It had been a summer of fantasy and fulfillment for her, winning the Olympic silver in the single sculls in Rio de Janeiro. On Saturday afternoon as the leaves were falling on her home river Gevvie Stone capped her career with yet another autumnal triumph at the 52nd Head of the Charles Regatta, claiming a record-tying seventh victory in the women’s championship single.
“It was so special because this might be my last Champ Single,” said the 31-year-old Newton native, who’ll start her medical residency in June. Her first title also came in an Olympic year (2008), when Stone wasn’t quite sure whether she wanted to commit herself to elite rowing. Since then she has made two Olympic teams and established herself as the Queen of the Rivah.
If this indeed would be her final shot at the Head’s biggest individual crown Stone wanted to make it memorable. “Give it a great one,” her father/coach Gregg urged her before she shoved off.
So Stone did, powering away into clear water at the start of the twisting 3-mile upstream pull and leaving a bunch of Olympian pursuers behind, beating countrywoman and three-time world medalist Stesha Carle by nearly 40 seconds in 19 minutes, 15.6 seconds. “I didn’t want to leave anything to chance,” she said. “I went for it.”
Stone also was going for a place in the record book. Only Anne Marden, also an Olympic sculling silver medalist, had won seven crowns, collecting them between 1986 and 1993. “I knew she had seven,” said Stone. “It was definitely in my head.”

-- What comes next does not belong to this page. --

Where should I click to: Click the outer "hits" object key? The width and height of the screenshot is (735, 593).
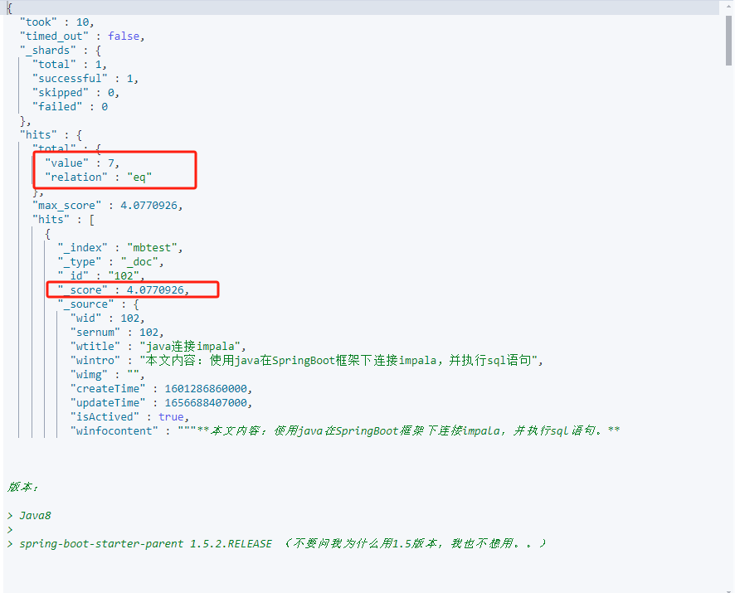(x=38, y=134)
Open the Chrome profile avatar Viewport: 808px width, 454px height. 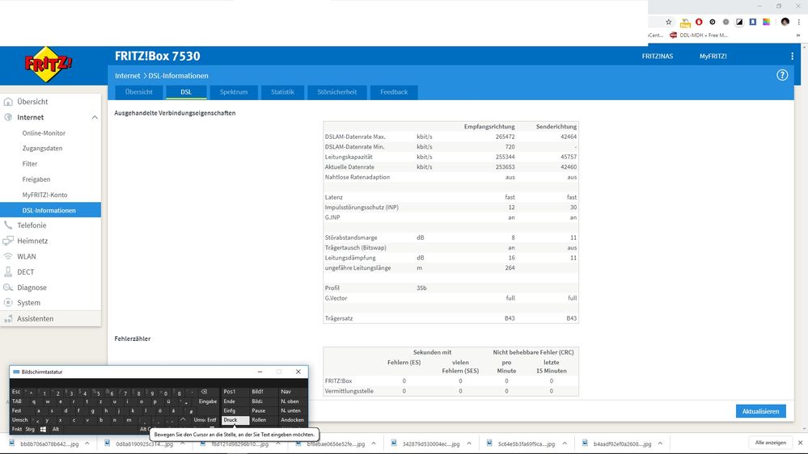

Stone had been so dominant on the Charles and her knowledge of the tortuous turns and whimsical winds so extensive that her top two potential challengers, Olympic champion Kim Brennan of Australia and former world titlist Emma Twigg of New Zealand opted instead for what Twigg dubbed the “Antipodean double.” They meshed nicely, dunking Austria’s Magdalena Lobnig and Ireland’s Sanita Puspure by nearly a dozen seconds in 18:08.7.
Norway’s Kjetil Borch, who’d won bronze in the Olympic double with Olaf Tufte, opted to go solo this time and won his third laurels in the men’s single, outracing US rival John Graves by 10 seconds in 18:26.4 with Croatia’s Damir Martin, the Games silver medalist, in third.
With Rio in the rear mirror it was a welcome chance for the Olympians to mix and match, as they’ll do again Sunday afternoon when they’ll be Great Eight seatmates in the championship events. Stone will stroke the Cambridge Boat Club entry that will include six of the top seven scullers from the Games while five medalists from four events, including sculling champ Mahe Drysdale of New Zealand, will make up the men’s combo racing as the West End Rowing Club.
Drysdale could have chosen to go for a fourth individual crown here but he was looking for a fresh challenge so he teamed up with Tufte in the double. It was a loaded field that included defending champs Sam Stitt and Willy Cowles, three-time victors Tom and Peter Graves, and Olympic lightweight medalists Gary and Paul O’Donovan.
But the winners were two guys from the Penn AC who weren’t even on the betting board. Justin Keen, who was fourth at the Olympic single trials, and New Hampshire native Erik Frid, the “Frid Kid,” came out of the distant 19th slot to prevail by nearly six seconds over James McRae and Julien Bahain in 16:58.9 and by more than 15 over Drysdale and Tufte.
They’d teamed up this summer in the Schuylkill Navy quad that upset holder Leander in the Prince of Wales Challenge Cup at Henley and stayed in Philadelphia to train. They were were wait-listed for the championship single in the Head but were offered a spot in the double. “We said, OK, so be it,” said Keen.
So they tuned up at last week’s Navy Day Regatta on the Schuylkill and figured that they’d take a darkhorse shot against the global aces. “It was tough out there but we did the best we could,” said Keen. “When we finished we thought, we’re probably not going to win but at least we’ll get our bib back for next year. We were pretty shocked when the results came in. I guess we’re stuck in the double now.”
Keen and Frid have earned the first starting spot for next year, with nothing but geese upstream of them. Stone knows all about the advantage of getting to see all of your pursuers behind you. That’s her privilege again for 2017 if she wants it. If not, this was a lovely one to quit on.